By Mark M. Green
(Abstracted from “A Scientist’s View of Almost Everything,” by Mark M. Green, 2019)
Cancer patients in the 1800s were observed, too often to be chance, to be relieved of their cancerous tumors when they were ill with respiratory problems. When viruses were discovered later in that century, it was hypothesized that viral particles were responsible for the effect on the cancerous tumors. The discovery of viruses arose from the fact that infectious fluids remained infectious when transferred from one animal or plant to another even after processes were used that were known to kill or remove bacteria.
Soon after the discovery of viruses, doctors began to experiment with using viruses to treat cancer, but with mixed results. It’s interesting that the greatest successes were in the treatment of patients whose immune systems were depressed, which was understood as arising from the fact that the virus, which was therapeutic against cancer, had not been removed from the blood of the patient by their immune system.
In the middle years of the twentieth century, doctors tried to use viruses to treat cancer with some success, although too often the viral infection killed the patient. This treatment strategy was therefore mostly abandoned, returning cancer treatment to use of radiation and chemotherapy, which are still primarily used today.
However, in recent decades the ability to alter the genetic material of viruses has given rise to their use in battling cancer by removing the viral characteristics that cause human disease. Nevertheless, serious major problems remain to be solved in suppressing the immune system of the patient to allow the therapeutic virus to get to the tumor. Another problem involves delivering the virus to the tumor, since the virus cannot be used systemically. Some success does appear to be in the wings, with the Food and Drug Administration of the United States and the European Medicines Agency recommending and allowing use of a genetically modified virus (T-VEC) to attack certain cancers—a virus that in its unmodified form causes herpes.

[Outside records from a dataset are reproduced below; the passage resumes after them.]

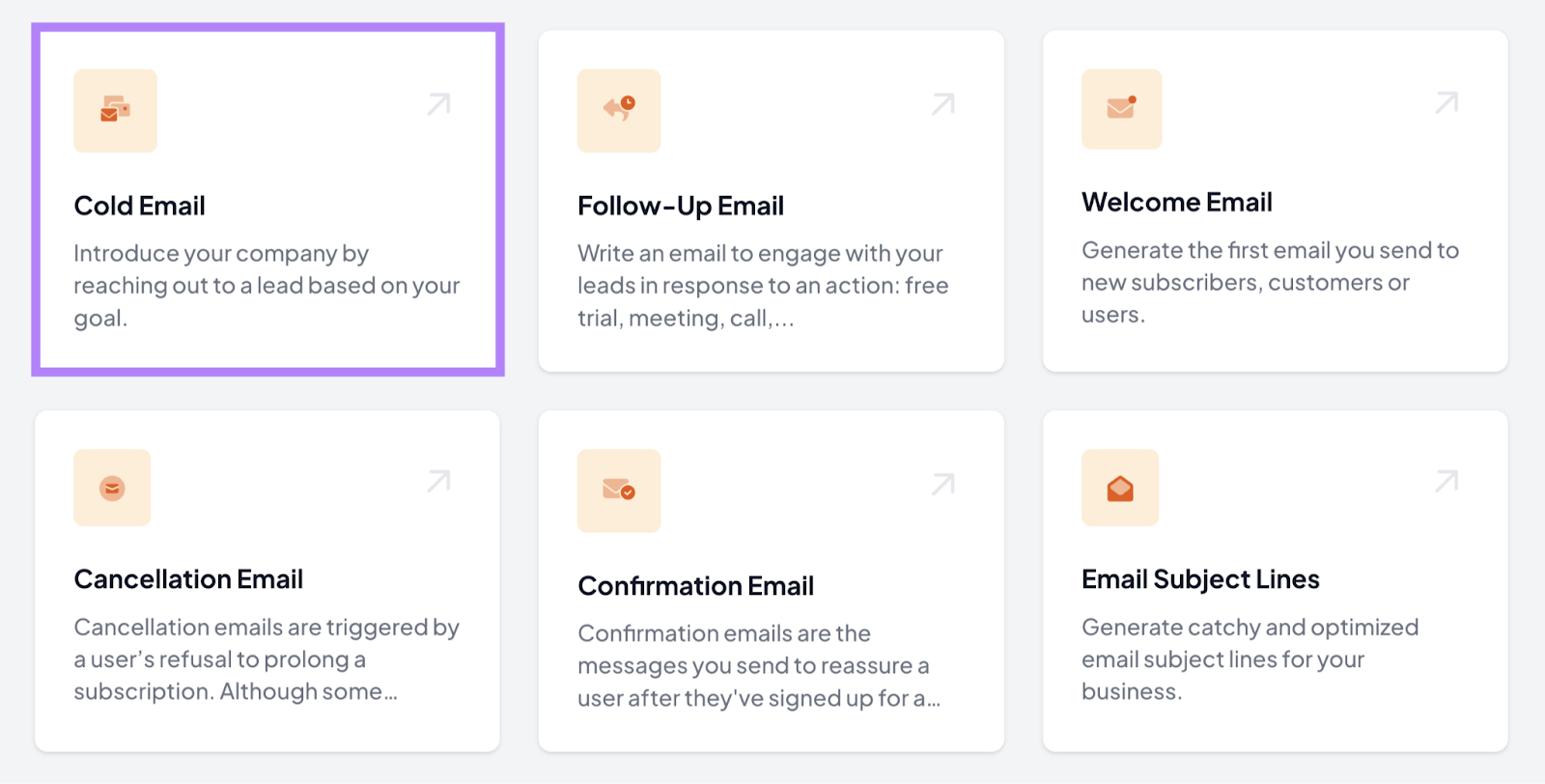Open the Confirmation Email template
The image size is (1545, 784).
tap(695, 585)
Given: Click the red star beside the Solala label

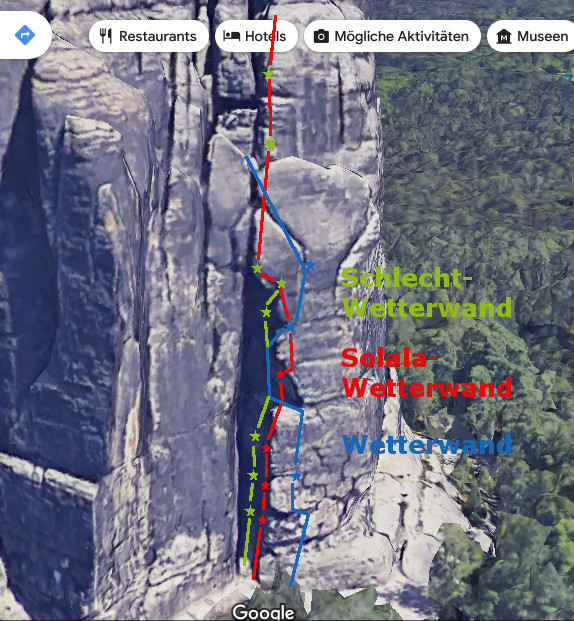Looking at the screenshot, I should coord(280,373).
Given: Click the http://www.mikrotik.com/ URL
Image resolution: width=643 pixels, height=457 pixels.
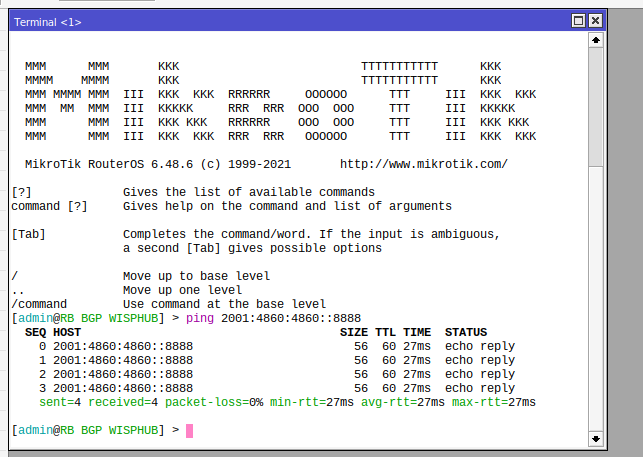Looking at the screenshot, I should pos(423,164).
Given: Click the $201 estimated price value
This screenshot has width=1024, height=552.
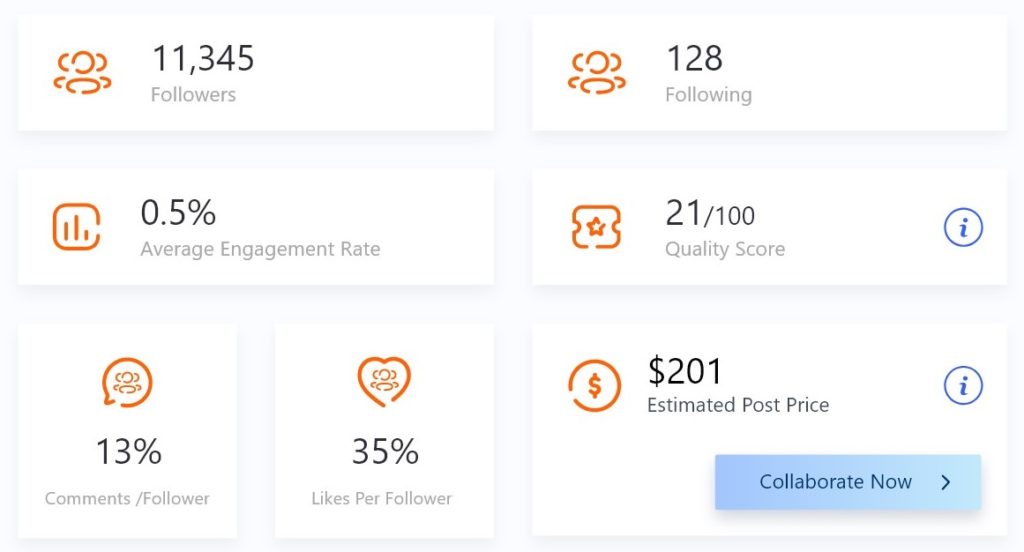Looking at the screenshot, I should click(685, 371).
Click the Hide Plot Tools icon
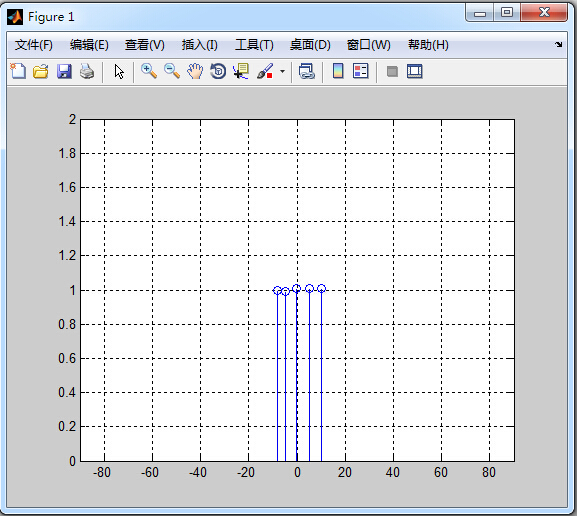Image resolution: width=577 pixels, height=516 pixels. click(x=392, y=71)
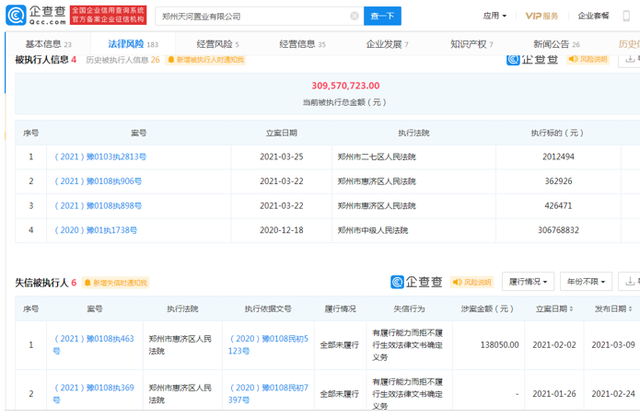The height and width of the screenshot is (418, 640).
Task: Expand the 履行情况 filter dropdown
Action: pyautogui.click(x=530, y=282)
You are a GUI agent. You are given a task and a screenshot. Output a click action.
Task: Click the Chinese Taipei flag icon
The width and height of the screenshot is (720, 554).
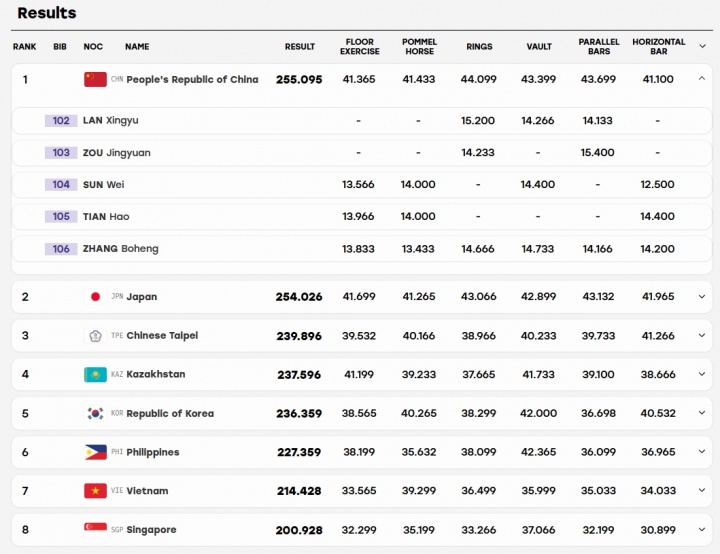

One specific example of the effort to move forward on viral therapy for cancer treatment is based on work at the University of Calgary, which led to the formation of a company called Oncolytics Biotech located in Calgary. The company’s work is focused on the fact that many metastatic cancers arise from a mutated protein, Ras protein, which is responsible for cell growth. When a particular type of mutation occurs in this protein, the protein’s function can be turned on permanently so that cell growth occurs without limit, giving rise to cancerous tumors.
A virus commonly encountered in human beings, reovirus, which causes infections that are subclinical—in other words they give rise to no or very slight symptoms—has been discovered to preferentially infect cells in which the Ras protein is “turned on.” Infection of certain tumors by a reovirus causes cancerous cells to produce more reovirus, and causes lysis of cancerous cell walls, killing the cancerous cells and releasing more of the reovirus, which can then go on to kill more cancerous cells.
At Oncolytics Biotech, products based on the reovirus are currently being used in trials that could lead to their wide use in cancer therapy. In an article written by Heidi Ledford published in Nature/News, Brad Thompson of Oncolytics Biotech described the general idea behind viral therapy for cancer succinctly by pointing out that cancerous cells in their high growth, leading to tumors, are far more susceptible to infection than normal cells: “Malignancy can suppress normal antiviral responses, and sometimes the mutations that drive tumor cells also make cells more susceptible to infection. Viral infection can thus ravage a tumor while leaving healthy cells untouched.”
It appears that the infectious characteristics of viruses might lead to important new medical procedures for dealing with cancer.